[Stored records]

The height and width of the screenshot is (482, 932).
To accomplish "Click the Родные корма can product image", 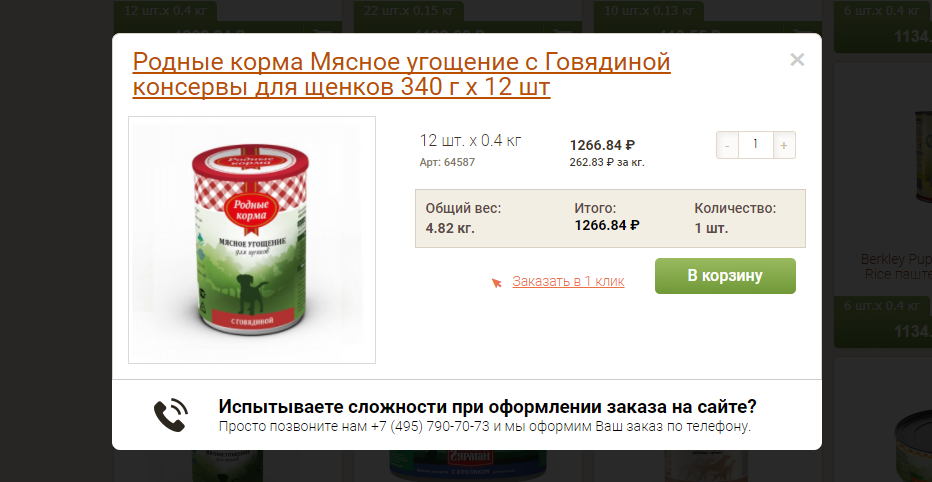I will (252, 240).
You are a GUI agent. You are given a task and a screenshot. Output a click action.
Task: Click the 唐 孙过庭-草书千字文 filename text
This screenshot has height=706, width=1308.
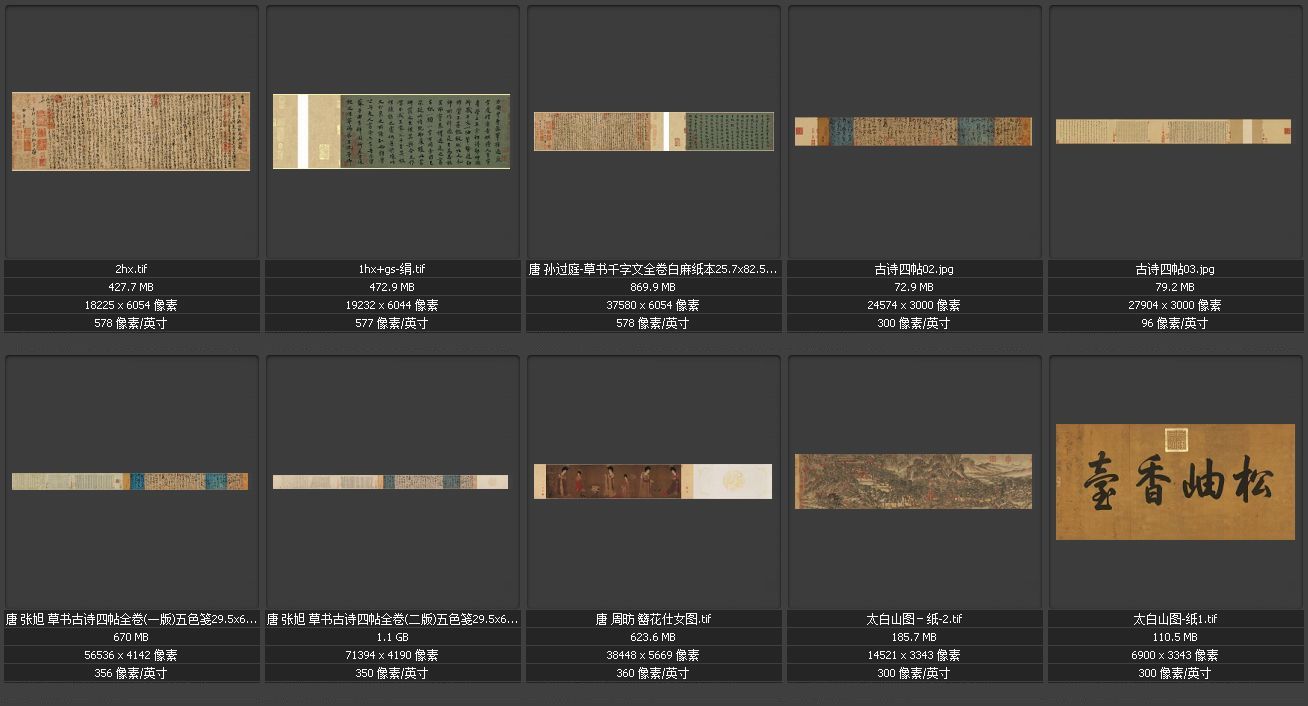coord(653,269)
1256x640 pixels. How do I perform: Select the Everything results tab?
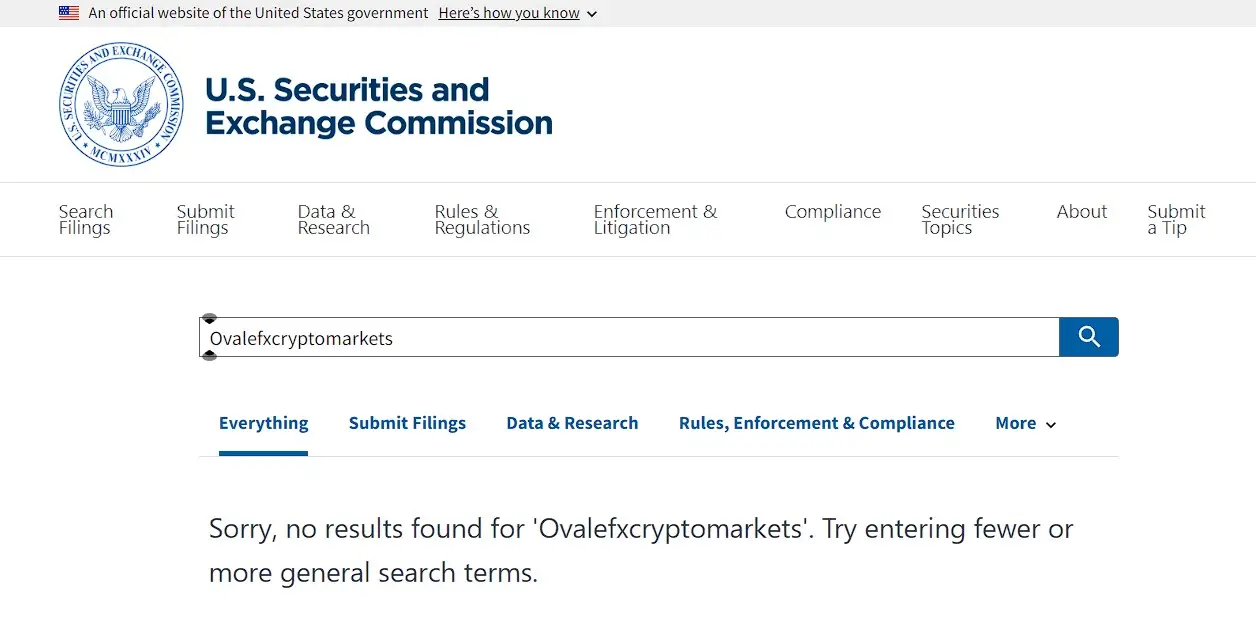point(263,423)
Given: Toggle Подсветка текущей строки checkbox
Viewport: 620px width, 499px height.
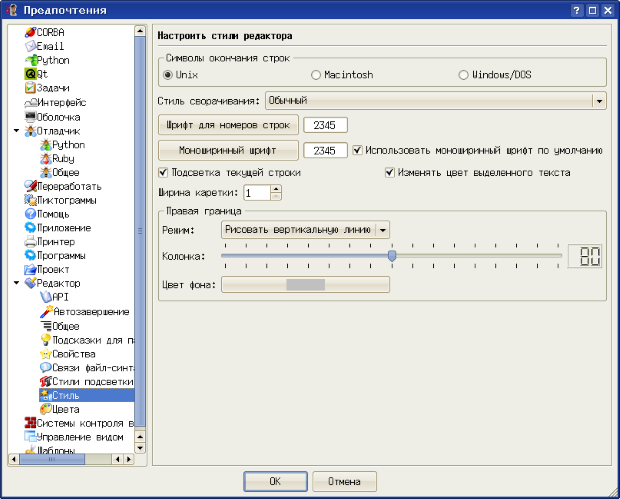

### Work item
A verbatim copy is needed of the lines running from the line with "Task: Click the 唐 孙过庭-草书千字文 filename text" to the end of the data above, both included. Keep the pictures out of it.

### Output
Task: Click the 唐 孙过庭-草书千字文 filename text
This screenshot has height=706, width=1308.
coord(653,269)
1256x640 pixels. How do I perform: Select the Everything results tab?
point(263,423)
Given: Toggle Подсветка текущей строки checkbox
Viewport: 620px width, 499px height.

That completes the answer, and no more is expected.